All of this may force Netanyahu to do something he never likes to do and avoids for as long as possible – that is, to make a decision.
There have been many articles written about Nelson Mandela and his attitude to Jews and Israel. In my opinion, when analysing his views, it is important to understand the context and the times of specific policies and comments.
To me it seemed that his opinions and public statements which varied over his lifetime, always reflected his viewpoint on how events affected him personally, rather than on how they affected the world and those outside of Sth Africa.
Although he was a powerful figure for change in Sth Africa, his world outlook was rather naive and unsophisticated.
Perhaps due to his circumstances and imprisonment, that is quite understandable.
His later life attitudes to peace and reconciliation did not translate into Sth African policy towards Israel for example.
He did not speak out when the infamous Durban Conference became THE platform for anti-Semitism.
On the campaign to tar Israel with the false apartheid brush, he usually spoke in a double negative so that one could not claim he said Israel was an apartheid state, but neither could one claim that he did not infer it either.
He visited Australia during my term as President of the Zionist Federation, not too long after 13 Iranian Jews were arrested on trumped up charges in Iran.
There were a group of us assembled when he walked into the room.
I will never forget that entrance, physically large but with an even larger presence – he simply had that indefinable charisma, gravitas, aura, modesty, smile, gentleness and an apparent total lack of ego – all wrapped into the one person.
Yes, I was much moved.
And yes, he charmed me.
And yes he convinced me he was sincere.
Which is why I wrote earlier about his naiveté.
He was complimentary of South African Jewry and spoke of their contribution to South African life in general and to reconciliation.
He unequivocally condemned antisemitism.
Mandela is the only person I have ever heard who convinced me that he personally could be both a true opponent of antisemitism and at the same time an opponent and/or serious critic of Zionism, at least as he understood it.
He explained that he supported Arafat because Arafat had supported him, but stressed his support for the State of Israel.
He was as unclear as it was possible to be on what that meant – the real differences between Zionism and the State of Israel as he saw it – but he was quite clear on his view that Israel’s misconduct began from her establishment and earlier, and not merely from 1967.
Mandela certainly did not want to throw even one Jew out of Israel, but he seemed to be supporting a binational state with a Jewish minority.
He was convinced that not a single Jew would be harmed in such a state, nor would Jewish observance or rights be in any way impeded.
He seemed either blind or oblivious to the general human rights violations in the PA and surrounding Arab countries.

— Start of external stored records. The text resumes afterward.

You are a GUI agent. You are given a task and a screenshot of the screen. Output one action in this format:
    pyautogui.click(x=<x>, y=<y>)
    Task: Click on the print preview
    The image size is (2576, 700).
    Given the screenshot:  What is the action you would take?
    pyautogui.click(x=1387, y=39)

It was all just dismissed with a wave of the hand.
Mandela also assured us, with what seemed like total conviction, that the Iranians would give the 13 Jews a fair trial.
He told us that the Iranian Justice system was fair.
Mandela seemed absolutely sincere in these beliefs and having recently come from Iran as he told us, being directly and personally promised as such by the Iranian leadership.
And that was it, end of story for him. He was given a personal assurance by people he respected and therefore he believed it.
Whilst doubting the credibility of his assurances, I do not think anyone in the room doubted his sincerity in his own belief in them.
Mandela was a great symbol and a very impressive man.
It is quite something to have someone espouse the views he did, or have the blind spots he sailed through and yet have me in quite some degree of awe – I guess it was that sort of quality that made him unique.